Quello che rimane di una vicenda prettamente finanziaria è l’impatto della notizia, un vero e proprio scossone politico. Davanti ai giudici dovrebbero comparire figure come Rached Ghannouchi, leader del partito di formazione islamica Ennahda e uno dei protagonisti assoluti della scena politica post 2011; Nabil Karoui, magnate tunisino arrivato al ballottaggio alle presidenziali del 2019; Moncef Marzouki, primo presidente della Repubblica democraticamente eletto nel 2011 e oggi condannato a quattro anni di carcere in absentia per cospirazione contro lo Stato; Hamma Hammami, terzo alle presidenziali del 2019 e uno dei leader della sinistra tunisina; Youssef Chahed ed Elyes Fakhfakh, ex primi ministri.

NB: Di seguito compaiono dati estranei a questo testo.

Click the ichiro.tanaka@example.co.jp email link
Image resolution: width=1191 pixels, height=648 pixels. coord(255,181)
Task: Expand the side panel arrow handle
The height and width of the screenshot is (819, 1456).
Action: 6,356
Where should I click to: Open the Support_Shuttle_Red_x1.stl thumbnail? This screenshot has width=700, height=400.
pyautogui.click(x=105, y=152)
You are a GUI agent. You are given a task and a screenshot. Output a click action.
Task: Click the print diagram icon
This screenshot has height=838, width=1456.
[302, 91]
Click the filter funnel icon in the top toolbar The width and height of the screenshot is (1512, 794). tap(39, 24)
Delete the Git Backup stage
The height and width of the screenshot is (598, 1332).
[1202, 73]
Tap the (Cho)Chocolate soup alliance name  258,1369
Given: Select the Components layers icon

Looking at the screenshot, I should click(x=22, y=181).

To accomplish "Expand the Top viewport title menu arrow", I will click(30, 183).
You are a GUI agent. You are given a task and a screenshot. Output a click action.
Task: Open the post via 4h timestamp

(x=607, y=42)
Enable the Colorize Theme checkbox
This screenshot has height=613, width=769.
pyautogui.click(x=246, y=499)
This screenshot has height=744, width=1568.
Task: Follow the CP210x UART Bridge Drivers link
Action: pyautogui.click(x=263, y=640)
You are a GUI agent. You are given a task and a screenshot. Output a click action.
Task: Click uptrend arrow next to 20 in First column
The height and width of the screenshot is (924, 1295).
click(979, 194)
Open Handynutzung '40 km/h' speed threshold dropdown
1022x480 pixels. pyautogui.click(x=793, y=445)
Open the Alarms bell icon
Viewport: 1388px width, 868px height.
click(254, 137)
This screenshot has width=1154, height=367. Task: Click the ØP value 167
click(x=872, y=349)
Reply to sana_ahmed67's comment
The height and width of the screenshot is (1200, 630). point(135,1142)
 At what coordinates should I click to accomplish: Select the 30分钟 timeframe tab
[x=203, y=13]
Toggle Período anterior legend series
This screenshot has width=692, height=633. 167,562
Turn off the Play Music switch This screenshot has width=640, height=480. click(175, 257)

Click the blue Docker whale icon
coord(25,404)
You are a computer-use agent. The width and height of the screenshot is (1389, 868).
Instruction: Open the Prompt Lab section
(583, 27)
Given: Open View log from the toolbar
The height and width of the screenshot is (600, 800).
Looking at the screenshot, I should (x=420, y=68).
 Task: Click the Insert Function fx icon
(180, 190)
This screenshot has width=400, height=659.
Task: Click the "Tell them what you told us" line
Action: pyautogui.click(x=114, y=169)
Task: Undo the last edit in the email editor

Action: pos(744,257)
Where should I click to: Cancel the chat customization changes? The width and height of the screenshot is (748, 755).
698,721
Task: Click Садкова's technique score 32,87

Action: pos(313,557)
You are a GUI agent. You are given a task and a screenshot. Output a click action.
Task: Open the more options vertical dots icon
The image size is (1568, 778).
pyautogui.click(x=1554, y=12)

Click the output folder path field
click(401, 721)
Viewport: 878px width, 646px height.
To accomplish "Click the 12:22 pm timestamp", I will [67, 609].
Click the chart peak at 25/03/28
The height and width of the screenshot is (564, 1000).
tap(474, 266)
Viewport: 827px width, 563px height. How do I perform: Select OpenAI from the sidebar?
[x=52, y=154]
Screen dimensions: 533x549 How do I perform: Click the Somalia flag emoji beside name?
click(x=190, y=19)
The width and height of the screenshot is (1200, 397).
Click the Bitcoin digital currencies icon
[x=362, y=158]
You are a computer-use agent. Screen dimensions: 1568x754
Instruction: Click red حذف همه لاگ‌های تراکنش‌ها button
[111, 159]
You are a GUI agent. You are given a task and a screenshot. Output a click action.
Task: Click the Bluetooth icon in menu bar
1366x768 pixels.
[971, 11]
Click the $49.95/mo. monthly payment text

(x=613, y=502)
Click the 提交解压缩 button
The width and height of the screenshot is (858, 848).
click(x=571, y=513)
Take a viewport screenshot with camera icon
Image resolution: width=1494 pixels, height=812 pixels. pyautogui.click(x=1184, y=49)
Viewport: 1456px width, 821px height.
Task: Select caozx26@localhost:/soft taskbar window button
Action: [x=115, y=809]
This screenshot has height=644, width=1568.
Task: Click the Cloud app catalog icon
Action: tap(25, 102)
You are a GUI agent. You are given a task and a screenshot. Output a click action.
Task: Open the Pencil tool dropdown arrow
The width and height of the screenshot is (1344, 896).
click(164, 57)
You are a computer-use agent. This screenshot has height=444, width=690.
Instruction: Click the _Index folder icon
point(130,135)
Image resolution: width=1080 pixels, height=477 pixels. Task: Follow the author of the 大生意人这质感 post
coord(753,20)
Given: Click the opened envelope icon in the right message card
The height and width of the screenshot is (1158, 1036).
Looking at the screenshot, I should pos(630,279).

Questo potrebbe avere degli effetti diretti sui fragili equilibri istituzionali su cui si regge la Tunisia in questo momento. Dopo il colpo di mano del presidente della Repubblica Kais Saied il 25 luglio scorso con cui ha congelato il parlamento, sciolto il governo e dimissionato di fatto i deputati sulla scia di una pesante crisi economica e politica (e giocando sulla sfiducia generalizzata dei tunisini), il paese nel 2022 è chiamato a due importanti appuntamenti: il primo il 25 luglio prossimo con un nuovo referendum costituzionale, il secondo a dicembre con le elezioni anticipate. A oggi non è chiaro se le personalità coinvolte, nel caso dovessero risultare colpevoli, potrebbero perdere il diritto di candidarsi.

LO SCENARIO è in continuo mutamento e Saied non è nuovo a sorprese. Grazie al decreto presidenziale n. 2021-117 del 22 settembre 2021 con cui di fatto si è autoconsegnato i pieni poteri, da qui a undici mesi tutto potrebbe cambiare, inclusa la partecipazione alle prossime elezioni. «Non ho commesso nessun crimine elettorale e sfido Saied a togliersi l’immunità per rispondere delle informazioni su di lui all’interno del rapporto della Corte dei conti», la reazione di Hamma Hammami.

CHI HA GIÀ PERSO è Ennahda. Dal colpo di forza di Saied il partito islamico guidato da Ghannouchi vive uno dei momenti più bui della sua storia recente. L’ultimo tassello di una crisi interna, a cui vanno aggiunti l’incendio alla sede del partito a Tunisi il 10 dicembre scorso e l’arresto dell’ex ministro della Giustizia Noureddine Bhiri, uno dei più vicini a Ghannouchi.

«Si temeva un atto terroristico che mettesse a repentaglio la sicurezza del paese. Era necessario reagire», la spiegazione del ministro dell’Interno Taoufik Charfeddine. Arrestato il 31 dicembre, Bhiri è stato ricoverato in ospedale due giorni dopo e ha intrapreso uno sciopero della fame. Le sue condizioni sarebbero critiche.